A 3-node cluster running 8 namespaces with the following allocation:
| Namespace | CPU Requested | Memory Requested | Monthly Node Cost Attribution |
|---|---|---|---|
| payments-prod | 8 cores | 32Gi | 486 |
| data-pipeline | 6 cores | 48Gi | 540 |
| auth-prod | 4 cores | 16Gi | 270 |
| frontend-prod | 3 cores | 12Gi | 189 |
| shared-infra | 2 cores | 8Gi | 135 |
| dev (all teams) | 4 cores | 16Gi | 270 |
| staging | 3 cores | 12Gi | 189 |
| monitoring | 2 cores | 8Gi | 121 |
Node cost at $0.192/hr (m5.2xlarge) × 3 nodes × 730 hours = $420.48/month. The allocation above distributes that cost to namespace owners based on requested resources, not actual usage. Using actual usage instead of requests is more accurate but creates incentives for teams to under-request resources to minimize their attribution.

The practical recommendation: attribute based on requests for the first 6 months to give teams stable, predictable bills.

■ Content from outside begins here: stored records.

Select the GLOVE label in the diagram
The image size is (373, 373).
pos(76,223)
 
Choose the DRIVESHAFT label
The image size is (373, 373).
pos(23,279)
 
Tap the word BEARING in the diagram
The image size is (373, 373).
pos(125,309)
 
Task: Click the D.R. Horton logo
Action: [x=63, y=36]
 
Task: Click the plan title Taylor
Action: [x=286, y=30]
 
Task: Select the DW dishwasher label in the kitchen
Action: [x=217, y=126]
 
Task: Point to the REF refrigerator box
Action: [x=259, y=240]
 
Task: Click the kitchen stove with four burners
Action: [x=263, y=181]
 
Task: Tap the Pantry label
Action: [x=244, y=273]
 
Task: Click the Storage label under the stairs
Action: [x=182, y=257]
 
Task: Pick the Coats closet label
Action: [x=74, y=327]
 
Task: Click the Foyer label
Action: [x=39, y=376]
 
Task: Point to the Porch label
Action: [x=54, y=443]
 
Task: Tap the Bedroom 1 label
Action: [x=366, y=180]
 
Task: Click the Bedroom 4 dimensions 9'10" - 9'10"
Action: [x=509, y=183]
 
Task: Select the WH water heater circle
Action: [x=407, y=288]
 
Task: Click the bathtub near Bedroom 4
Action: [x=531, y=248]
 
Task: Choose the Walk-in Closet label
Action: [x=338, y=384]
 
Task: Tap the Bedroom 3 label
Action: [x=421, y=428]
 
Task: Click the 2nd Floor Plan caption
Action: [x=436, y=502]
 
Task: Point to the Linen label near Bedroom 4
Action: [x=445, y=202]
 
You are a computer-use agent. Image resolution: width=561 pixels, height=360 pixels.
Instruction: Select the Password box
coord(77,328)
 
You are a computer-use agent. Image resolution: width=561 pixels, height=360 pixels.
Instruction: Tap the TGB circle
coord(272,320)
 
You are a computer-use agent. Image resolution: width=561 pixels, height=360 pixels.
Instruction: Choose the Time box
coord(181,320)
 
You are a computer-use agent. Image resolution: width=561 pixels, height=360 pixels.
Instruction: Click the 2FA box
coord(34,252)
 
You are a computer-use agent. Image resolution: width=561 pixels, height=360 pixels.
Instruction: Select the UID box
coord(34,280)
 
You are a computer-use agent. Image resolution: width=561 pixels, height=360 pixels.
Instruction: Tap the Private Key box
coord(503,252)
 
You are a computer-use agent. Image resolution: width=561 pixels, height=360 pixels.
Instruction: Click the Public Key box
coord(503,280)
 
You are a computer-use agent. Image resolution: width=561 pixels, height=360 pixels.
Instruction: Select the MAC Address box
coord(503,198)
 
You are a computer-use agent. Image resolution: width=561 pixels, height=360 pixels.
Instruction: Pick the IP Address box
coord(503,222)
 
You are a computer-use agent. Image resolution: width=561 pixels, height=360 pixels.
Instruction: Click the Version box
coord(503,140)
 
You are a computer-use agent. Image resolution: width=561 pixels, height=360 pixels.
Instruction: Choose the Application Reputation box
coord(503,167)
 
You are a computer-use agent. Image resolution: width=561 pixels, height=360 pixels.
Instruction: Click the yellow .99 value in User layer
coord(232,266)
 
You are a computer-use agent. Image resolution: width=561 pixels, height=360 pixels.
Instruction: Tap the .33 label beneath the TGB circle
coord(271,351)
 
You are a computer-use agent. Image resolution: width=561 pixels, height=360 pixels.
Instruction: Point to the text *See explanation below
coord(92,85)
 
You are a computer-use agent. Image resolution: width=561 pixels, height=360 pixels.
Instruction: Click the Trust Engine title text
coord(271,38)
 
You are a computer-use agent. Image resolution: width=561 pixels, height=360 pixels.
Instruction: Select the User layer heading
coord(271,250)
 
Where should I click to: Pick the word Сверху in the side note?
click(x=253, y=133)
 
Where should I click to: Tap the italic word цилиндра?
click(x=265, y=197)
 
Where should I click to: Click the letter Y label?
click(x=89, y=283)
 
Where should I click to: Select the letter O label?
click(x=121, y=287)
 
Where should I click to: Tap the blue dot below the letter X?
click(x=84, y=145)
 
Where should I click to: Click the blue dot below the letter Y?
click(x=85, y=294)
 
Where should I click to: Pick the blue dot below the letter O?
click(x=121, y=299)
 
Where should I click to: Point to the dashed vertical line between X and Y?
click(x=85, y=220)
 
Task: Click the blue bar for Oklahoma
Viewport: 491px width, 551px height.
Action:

Switch to actual usage attribution once teams have had time to right-size their resource requests and understand what drives their costs.

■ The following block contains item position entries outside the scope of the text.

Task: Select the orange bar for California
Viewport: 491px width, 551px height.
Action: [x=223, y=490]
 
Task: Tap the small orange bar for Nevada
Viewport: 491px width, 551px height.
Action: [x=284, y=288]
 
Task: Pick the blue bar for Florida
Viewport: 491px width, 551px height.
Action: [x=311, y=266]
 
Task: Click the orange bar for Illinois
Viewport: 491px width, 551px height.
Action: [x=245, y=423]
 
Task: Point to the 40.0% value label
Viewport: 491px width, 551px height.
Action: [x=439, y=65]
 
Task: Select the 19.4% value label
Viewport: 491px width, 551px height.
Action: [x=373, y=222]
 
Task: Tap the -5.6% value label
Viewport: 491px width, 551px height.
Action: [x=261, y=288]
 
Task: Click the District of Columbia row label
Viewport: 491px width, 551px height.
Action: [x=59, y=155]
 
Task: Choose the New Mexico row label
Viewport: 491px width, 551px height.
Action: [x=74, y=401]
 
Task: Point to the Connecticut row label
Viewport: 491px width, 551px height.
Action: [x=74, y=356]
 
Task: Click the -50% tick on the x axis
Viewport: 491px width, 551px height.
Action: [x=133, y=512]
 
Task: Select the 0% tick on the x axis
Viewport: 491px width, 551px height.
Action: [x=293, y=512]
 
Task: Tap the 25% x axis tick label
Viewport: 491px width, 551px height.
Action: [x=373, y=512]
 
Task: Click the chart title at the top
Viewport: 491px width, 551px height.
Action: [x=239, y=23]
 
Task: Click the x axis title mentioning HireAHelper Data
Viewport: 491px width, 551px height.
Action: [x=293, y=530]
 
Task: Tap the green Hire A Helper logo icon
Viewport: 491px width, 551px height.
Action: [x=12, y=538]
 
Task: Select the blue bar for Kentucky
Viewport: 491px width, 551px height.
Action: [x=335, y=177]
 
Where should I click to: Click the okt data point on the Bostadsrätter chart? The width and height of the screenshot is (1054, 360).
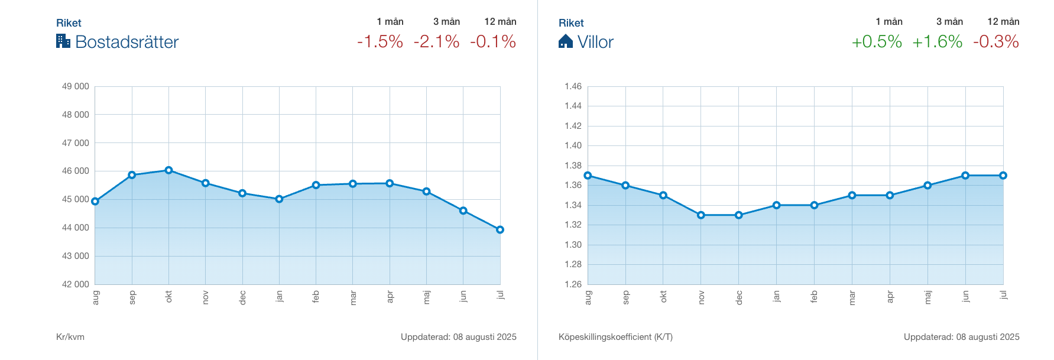click(x=168, y=170)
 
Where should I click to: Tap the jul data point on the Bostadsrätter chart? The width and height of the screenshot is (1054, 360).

Failure Modes and the Defaults to Set on Day One
Five failure modes appear repeatedly in clusters that were bootstrapped without multi-tenancy governance:
| Failure Mode | Symptom | Fix |
|---|---|---|
| No LimitRange on namespace | Pods created without requests/limits; scheduler overcommits node | Apply LimitRange with sensible defaults before first deployment |
| ResourceQuota set too tight | Deployments fail with QuotaExceeded during rollouts; engineers manually delete old pods | Set quota headroom at 2x typical peak, review quarterly |
| HPA ignores quota | HPA scales beyond namespace quota; new replicas fail admission; traffic drops | Set HPA maxReplicas ≤ (quota CPU limit / pod CPU limit) |
| Missing cost-center label | 30% of namespace cost unattributable; finance rejects chargeback report | Enforce label schema via Gatekeeper at namespace creation |
| Dev namespace shares cluster with prod | Load test in dev causes node pressure affecting prod pods | Apply taint/toleration separation or use dedicated node pools for prod |
The defaults to set on day one, before any application teams get access:
| Environment | CPU Request | CPU Limit | Memory Request | Memory Limit | Max Pods |
|---|---|---|---|---|---|
| prod | 20 cores | 40 cores | 40Gi | 80Gi | 100 |
| staging | 8 cores | 16 cores | 16Gi | 32Gi | 50 |
| dev | 4 cores | 8 cores | 8Gi | 16Gi | 30 |
These are starting points, not permanent values. Run Kubecost or OpenCost for 30 days and adjust quotas to match actual peak consumption plus 40% headroom. A quota that is never hit provides no protection. A quota that is constantly hit creates operational friction. The target is a quota hit rate below 5% in steady state.
Shared clusters are worth running. The utilization efficiency, the reduced control plane overhead, the simplified platform tooling — the economics are clear. But shared clusters without quotas are not shared clusters. They are a single team’s cluster that other teams happen to deploy into until the wrong job runs at the wrong time. LimitRanges and ResourceQuotas are the primitives that make multi-tenancy real. Apply them at bootstrap. Review them quarterly. The 2 AM page is optional.